I think he's referring to the hyperthreading technology itself, for which you probably can't set the HT bit unless you actually support it. Still, even though Phenoms don't have HT, they _will_ perform at closer to peak performance if you overcommit (in terms of threads). I've don some testing, and you need about 18 threads to truly saturate an X6, which is about the same number of threads that you need to saturate a dual Xeon (8 physical cores, 16 with HT).
I think you're a bit confused. This subthread is about Bulldozer and how its unusual design (where each pair of "cores" are not truly independent cores because they share a common floating point unit, instruction cache, decoder, and a couple other blocks) interacts with the Windows scheduler. Due to the superficial similarity to hyperthreading, some people maintain that if AMD had only been smart enough to make pairs of Bulldozer cores declare themselves to be one hyperthreaded core, it would have magically made Bulldozer much faster in Windows. This isn't really true, but fans looking for a reason to believe don't ever notice they're simultaneously claiming AMD was smart enough to design a great CPU and dumb enough to accidentally sabotage it in a really trivial, easy-to-fix way.
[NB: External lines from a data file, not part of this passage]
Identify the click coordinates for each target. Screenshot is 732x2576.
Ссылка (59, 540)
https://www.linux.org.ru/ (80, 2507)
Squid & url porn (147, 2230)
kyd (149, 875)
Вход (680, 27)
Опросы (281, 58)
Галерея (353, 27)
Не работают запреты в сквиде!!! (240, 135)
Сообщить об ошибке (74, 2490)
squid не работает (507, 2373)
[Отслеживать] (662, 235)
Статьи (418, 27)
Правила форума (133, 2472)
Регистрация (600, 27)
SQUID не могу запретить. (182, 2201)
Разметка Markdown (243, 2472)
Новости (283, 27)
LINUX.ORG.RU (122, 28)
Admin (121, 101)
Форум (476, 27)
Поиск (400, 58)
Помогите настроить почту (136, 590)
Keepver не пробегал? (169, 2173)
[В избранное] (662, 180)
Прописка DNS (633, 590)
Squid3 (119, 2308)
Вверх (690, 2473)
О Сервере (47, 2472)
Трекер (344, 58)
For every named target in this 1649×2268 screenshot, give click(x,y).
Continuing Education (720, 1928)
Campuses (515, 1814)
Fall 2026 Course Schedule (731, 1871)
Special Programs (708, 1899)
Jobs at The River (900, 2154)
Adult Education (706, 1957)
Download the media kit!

You are indeed right, I totally missed that part. And I don't know anything about the Windows scheduler, so I have no idea if advertising the core pairs would perform better if they looked like a single core with HT.
Also, your test was probably somewhat bogus. You can easily saturate a Phenom II X6 with six threads. I'd guess you ran a program where individual threads cannot individually saturate 1 CPU core. That is, they frequently go to sleep or wait on each other quite a lot. That's the only way you can continue to get significant scaling after N threads (where N equals the number of hardware threads available). Not all programs behave that way, so it's not real useful to report that one particular program happens to "scale" all the way up to 3 threads per core. (And if it does behave that way, there's no reason to believe it would behave any differently on Intel CPUs.)
The thing it, it does behave different on Intel CPUs. Tested on both a dual-Xeon (2x4 cores, doubled by HT) and on an i7 (4 cores, doubled by HT), and in both cases peak performance was achieved with a number of CPU threads matching (or very close to) the HT-advertised performance (more specifically, 18 threads in the Xeon case and 10 threads in the i7 case.
Of course this is just a very specific application, and I'm sure that the effects I'm seeing are influenced by bottlenecks from other subsystem (memory throughput, most likely); still, I find the difference between Intel and AMD CPUs is quite peculiar.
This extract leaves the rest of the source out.